No blindingly brilliant insights into the seismic changes that have transformed publishing but an agreeable memoir that...

The evolving nature of the book business over the past half-century, as experienced in one up-and-down career.

When Harper & Row published Godwin’s (Flora, 2013, etc.) first novel in 1970, publishing houses were still relatively genteel places. The author had a personal relationship with her editor there and a long-term one with Knopf’s Bob Gottlieb, who published her next four books but lost her to Viking when he didn’t offer enough money for A Mother and Two Daughters, which proved to be her breakout best-sellerGodwin has nothing against commerce, which makes her a measured observer of the “next era of publishing,” which began for her when she lunched with Penguin CEO Peter Mayer four days after he fired the president of Penguin subsidiary Viking.
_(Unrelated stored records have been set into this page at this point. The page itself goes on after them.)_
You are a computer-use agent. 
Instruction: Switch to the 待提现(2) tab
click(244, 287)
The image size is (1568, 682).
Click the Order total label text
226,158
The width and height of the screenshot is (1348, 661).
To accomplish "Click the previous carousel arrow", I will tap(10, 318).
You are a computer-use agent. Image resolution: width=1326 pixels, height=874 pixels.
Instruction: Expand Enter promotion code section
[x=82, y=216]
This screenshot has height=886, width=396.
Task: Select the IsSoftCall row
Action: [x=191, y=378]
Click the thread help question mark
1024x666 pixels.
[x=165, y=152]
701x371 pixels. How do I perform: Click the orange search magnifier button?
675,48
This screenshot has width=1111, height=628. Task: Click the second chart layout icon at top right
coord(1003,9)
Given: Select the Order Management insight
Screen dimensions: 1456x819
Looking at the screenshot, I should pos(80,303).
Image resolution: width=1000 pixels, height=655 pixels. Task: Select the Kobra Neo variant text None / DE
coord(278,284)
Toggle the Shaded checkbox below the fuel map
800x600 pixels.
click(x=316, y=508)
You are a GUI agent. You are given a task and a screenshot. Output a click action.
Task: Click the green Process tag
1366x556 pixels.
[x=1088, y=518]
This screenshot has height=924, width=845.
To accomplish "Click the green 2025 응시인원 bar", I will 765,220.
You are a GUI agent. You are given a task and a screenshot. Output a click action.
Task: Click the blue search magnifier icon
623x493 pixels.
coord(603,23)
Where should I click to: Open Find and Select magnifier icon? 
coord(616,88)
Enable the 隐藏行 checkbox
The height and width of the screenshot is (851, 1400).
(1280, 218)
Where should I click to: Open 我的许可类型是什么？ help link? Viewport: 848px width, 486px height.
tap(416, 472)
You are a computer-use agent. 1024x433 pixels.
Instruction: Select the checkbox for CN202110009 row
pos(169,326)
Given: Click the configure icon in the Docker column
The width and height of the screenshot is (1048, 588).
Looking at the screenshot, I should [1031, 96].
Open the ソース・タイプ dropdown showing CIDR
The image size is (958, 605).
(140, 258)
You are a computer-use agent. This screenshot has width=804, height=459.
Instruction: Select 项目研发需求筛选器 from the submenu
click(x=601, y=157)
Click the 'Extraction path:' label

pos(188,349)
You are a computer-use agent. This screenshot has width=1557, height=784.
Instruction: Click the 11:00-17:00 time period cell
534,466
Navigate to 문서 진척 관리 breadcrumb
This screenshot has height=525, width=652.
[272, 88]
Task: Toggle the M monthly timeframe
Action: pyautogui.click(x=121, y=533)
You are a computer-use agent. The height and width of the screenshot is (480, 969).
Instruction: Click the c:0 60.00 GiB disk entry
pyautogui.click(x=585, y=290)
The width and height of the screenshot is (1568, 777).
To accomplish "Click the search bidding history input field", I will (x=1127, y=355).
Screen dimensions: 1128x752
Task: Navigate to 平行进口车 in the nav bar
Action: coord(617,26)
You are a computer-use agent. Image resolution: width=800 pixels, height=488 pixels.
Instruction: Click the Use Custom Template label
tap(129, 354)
In the increasingly corporate publishing world, she writes, “I was one of the many authors to be caught in the tumult while it thrashed about in search of a new business model.” Despite A Southern Family’s success for Morrow-Avon, she found “the new publishing ethos was firmly in place” when she submitted Father Melancholy’s Daughter in 1990. The text and title were both judged too long; Carolyn Reidy (Avon’s president) said it wouldn’t earn out its advance. Reidy was right, and when The Good Husband also failed to earn out for Random House, Godwin returned part of the advance to pay for ads and hired her own publicist for Evensong and several subsequent books. And so it has gone for writers in the 21st century, when, fellow novelist Caroline Leavitt told Godwin, “an author has to brand herself.” The author is more bemused than outraged by these developments; her engaging memoir, similarly, is interesting primarily for its mildly gossipy anecdotes about various publishing executives and glimpses of stories begun and abandoned or morphing into other novels.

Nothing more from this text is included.